ProjectExec¶

Overview¶

ProjectExec is a physical operator that implements column projection, evaluating a list of named expressions to produce a new set of output columns. It's essentially the physical implementation of SQL SELECT clauses that specify which columns to output and what expressions to compute.

When Used¶

The query planner chooses ProjectExec when: - SQL SELECT statements specify particular columns or expressions - Column pruning optimization removes unnecessary columns - Expression evaluation is needed (computed columns, functions, literals) - The logical Project operator needs physical execution

Input Requirements¶

Expected input partitioning: Any (preserves input partitioning)
Expected input ordering: Any (preserves input ordering)
Number of children: Unary (exactly one child operator)

Output Properties¶

Output partitioning: Same as child's output partitioning (implements PartitioningPreservingUnaryExecNode)
Output ordering: Same as child's output ordering (implements OrderPreservingUnaryExecNode)
Output schema: Derived from projectList.map(_.toAttribute) - each named expression contributes one output attribute

Algorithm¶

Binds project expressions to the child's output schema using BindReferences.bindReference
Performs subexpression elimination when enabled (conf.subexpressionEliminationEnabled)
Evaluates expressions using either partition evaluators (conf.usePartitionEvaluator) or per-partition iterators
Uses ProjectEvaluatorFactory to create evaluators that apply expressions to input rows
Optimizes by deferring evaluation of expressions used only once via usedInputs calculation
Handles non-deterministic expressions specially by forcing their evaluation
Generates efficient code through whole-stage code generation support

Memory Usage¶

Spill behavior: Does not spill to disk (stateless operator)
Memory requirements: Minimal - only holds expression evaluation state
Buffering: No buffering - processes rows one at a time in streaming fashion

Partitioning Behavior¶

Data distribution: Preserves existing data distribution unchanged
Shuffle requirements: None - no data movement between partitions
Partition count: Unchanged from input

Supported Join/Aggregation Types¶

Not applicable - ProjectExec is a projection operator, not a join or aggregation operator.

Metrics¶

ProjectExec does not expose specific SQL metrics in the provided implementation.
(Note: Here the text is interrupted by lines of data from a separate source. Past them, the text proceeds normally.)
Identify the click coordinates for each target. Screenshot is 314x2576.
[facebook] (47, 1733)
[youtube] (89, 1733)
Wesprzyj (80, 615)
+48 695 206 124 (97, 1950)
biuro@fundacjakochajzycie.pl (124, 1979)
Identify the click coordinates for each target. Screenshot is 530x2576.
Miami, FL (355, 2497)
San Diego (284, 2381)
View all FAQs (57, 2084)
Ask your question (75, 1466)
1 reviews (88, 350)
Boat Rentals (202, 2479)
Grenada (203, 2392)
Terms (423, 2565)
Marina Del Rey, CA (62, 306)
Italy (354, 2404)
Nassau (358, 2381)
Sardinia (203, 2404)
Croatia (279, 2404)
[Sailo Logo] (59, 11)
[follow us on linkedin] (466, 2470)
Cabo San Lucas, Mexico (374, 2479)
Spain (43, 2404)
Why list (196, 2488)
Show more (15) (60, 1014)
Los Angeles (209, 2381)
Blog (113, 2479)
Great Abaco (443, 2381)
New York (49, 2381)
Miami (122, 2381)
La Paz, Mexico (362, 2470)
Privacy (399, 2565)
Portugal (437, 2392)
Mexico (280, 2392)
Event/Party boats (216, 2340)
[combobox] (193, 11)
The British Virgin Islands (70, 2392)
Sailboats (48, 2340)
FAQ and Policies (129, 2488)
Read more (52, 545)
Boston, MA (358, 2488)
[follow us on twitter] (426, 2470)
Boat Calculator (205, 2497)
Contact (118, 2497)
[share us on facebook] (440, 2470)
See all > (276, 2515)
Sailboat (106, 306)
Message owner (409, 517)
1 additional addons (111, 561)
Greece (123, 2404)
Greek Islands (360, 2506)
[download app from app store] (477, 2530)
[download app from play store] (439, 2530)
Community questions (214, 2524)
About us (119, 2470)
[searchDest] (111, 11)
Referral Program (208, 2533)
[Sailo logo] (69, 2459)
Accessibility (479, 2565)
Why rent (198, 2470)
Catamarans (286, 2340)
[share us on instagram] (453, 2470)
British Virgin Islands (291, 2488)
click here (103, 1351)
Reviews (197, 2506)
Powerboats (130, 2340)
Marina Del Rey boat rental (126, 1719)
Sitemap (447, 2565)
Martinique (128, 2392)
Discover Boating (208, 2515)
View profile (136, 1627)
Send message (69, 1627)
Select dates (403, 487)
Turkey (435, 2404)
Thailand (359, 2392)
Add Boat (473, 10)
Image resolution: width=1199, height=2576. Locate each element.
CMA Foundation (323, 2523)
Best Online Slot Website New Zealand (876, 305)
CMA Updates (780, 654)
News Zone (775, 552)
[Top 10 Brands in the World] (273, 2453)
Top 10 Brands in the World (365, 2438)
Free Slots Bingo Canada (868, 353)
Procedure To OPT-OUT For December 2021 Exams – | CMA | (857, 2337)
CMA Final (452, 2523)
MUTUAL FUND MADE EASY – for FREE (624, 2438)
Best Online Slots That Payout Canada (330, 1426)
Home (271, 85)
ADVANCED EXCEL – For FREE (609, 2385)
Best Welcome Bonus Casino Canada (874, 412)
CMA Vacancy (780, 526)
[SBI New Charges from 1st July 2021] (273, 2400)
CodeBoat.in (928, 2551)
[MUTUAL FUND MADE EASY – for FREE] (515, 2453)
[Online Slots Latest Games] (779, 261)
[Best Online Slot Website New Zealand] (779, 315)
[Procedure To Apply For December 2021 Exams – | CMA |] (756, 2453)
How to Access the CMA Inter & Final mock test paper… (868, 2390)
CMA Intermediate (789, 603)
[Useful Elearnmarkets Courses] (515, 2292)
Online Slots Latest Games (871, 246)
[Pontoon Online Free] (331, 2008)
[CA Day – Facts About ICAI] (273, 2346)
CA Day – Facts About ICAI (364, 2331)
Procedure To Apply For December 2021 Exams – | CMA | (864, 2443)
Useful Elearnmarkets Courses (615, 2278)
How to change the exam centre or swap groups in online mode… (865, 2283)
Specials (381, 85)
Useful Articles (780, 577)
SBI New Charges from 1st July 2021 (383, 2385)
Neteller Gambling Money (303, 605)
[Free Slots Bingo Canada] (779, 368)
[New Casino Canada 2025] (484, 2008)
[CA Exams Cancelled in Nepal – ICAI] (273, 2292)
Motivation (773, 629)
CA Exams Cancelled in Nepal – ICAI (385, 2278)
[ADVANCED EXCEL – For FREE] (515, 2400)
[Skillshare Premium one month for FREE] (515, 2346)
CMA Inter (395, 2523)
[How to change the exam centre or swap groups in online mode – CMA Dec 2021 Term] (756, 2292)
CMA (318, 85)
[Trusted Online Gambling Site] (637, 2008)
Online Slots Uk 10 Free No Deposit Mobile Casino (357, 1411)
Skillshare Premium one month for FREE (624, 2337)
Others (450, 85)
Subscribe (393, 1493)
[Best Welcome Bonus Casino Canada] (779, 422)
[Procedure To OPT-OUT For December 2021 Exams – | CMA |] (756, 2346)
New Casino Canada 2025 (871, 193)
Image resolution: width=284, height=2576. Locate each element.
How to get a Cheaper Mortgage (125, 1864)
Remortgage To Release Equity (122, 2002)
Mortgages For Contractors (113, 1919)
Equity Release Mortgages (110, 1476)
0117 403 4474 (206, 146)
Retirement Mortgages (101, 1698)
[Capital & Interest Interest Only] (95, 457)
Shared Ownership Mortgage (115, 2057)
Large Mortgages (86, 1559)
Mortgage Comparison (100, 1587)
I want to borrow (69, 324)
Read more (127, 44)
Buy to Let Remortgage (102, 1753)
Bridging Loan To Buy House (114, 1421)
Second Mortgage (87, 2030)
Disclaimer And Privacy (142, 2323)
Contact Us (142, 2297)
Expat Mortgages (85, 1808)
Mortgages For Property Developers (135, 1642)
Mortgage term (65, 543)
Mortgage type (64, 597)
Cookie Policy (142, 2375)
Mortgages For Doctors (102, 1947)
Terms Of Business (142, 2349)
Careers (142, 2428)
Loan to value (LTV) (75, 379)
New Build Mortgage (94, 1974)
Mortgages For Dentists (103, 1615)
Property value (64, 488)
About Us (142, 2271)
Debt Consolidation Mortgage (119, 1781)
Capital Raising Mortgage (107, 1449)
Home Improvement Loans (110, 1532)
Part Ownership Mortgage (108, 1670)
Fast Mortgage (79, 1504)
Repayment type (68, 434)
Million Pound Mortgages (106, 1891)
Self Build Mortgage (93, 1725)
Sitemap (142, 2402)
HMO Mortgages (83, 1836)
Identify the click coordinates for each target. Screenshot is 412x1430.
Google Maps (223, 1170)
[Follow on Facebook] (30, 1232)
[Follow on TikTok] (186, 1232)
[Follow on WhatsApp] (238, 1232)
Metrics are typically handled by parent operators or the overall query execution framework.

Code Generation¶

Yes, ProjectExec fully supports whole-stage code generation by implementing CodegenSupport: - Implements doProduce() to delegate to child operator - Implements doConsume() to generate projection code - Supports subexpression elimination in generated code - Optimizes non-deterministic expression handling in codegen

Configuration Options¶

spark.sql.codegen.subexpressionElimination.enabled: Enables subexpression elimination optimization
spark.sql.execution.usePartitionEvaluator: Uses partition evaluators instead of mapPartitionsWithIndexInternal

Edge Cases¶

Null handling: Expressions handle nulls according to their individual null semantics
Empty partition handling: Processes empty partitions normally (no special handling needed)
Non-deterministic expressions: Forces evaluation of non-deterministic expressions (like rand()) and includes them in AttributeSet(nonDeterministicAttrs)
Expression reuse: Optimizes expressions used multiple times through subexpression elimination

Examples¶

*(5) Project [id#0L, (id#0L * 2) AS doubled#3L]
+- *(4) Filter (id#0L > 100)
   +- *(4) Range (0, 1000000, step=1, splits=8)

In this example, ProjectExec evaluates two expressions: the id column directly and a computed doubled column using the expression id * 2.